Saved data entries
=== Begin Enclosure ===
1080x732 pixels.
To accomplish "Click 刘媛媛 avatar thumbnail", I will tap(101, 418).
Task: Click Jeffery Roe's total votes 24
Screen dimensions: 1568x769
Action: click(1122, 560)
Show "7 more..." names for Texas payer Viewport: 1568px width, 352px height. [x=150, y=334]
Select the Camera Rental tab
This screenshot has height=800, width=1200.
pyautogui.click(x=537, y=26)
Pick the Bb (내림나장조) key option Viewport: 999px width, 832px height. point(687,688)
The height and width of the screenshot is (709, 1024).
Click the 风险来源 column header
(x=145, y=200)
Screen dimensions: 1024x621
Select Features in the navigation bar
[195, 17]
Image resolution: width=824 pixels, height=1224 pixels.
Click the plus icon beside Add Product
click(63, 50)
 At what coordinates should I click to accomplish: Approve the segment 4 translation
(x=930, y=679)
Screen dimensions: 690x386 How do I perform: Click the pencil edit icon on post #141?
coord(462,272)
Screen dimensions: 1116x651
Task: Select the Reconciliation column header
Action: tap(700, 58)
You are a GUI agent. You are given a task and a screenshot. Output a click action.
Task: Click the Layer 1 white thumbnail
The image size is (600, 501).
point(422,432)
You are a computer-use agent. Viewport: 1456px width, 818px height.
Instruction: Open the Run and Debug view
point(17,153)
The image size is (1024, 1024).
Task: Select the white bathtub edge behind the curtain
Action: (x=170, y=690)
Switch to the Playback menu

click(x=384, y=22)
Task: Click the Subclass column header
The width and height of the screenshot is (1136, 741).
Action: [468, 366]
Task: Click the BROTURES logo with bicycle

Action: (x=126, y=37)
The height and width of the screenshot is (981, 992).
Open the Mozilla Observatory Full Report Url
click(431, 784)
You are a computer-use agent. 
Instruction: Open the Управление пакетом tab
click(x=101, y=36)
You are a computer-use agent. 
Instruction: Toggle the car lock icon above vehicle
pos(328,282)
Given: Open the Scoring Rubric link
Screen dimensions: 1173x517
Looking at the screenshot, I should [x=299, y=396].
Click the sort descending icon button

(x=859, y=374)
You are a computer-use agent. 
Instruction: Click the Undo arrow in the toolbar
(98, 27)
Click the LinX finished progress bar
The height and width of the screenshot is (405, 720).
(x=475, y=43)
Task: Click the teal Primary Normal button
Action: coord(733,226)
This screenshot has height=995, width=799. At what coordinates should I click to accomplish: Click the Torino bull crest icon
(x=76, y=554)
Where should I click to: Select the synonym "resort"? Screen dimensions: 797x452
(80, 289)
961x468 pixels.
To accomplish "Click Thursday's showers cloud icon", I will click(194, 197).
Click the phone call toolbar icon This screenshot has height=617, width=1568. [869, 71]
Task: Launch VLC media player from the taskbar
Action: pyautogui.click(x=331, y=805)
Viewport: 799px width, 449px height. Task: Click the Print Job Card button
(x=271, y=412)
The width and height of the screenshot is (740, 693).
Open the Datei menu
=== End Enclosure ===
## Assigned task
Wherever a line of the data above contains "thumbnail", copy that line.

## Output
To accomplish "Click 刘媛媛 avatar thumbnail", I will tap(101, 418).
Task: Click the Layer 1 white thumbnail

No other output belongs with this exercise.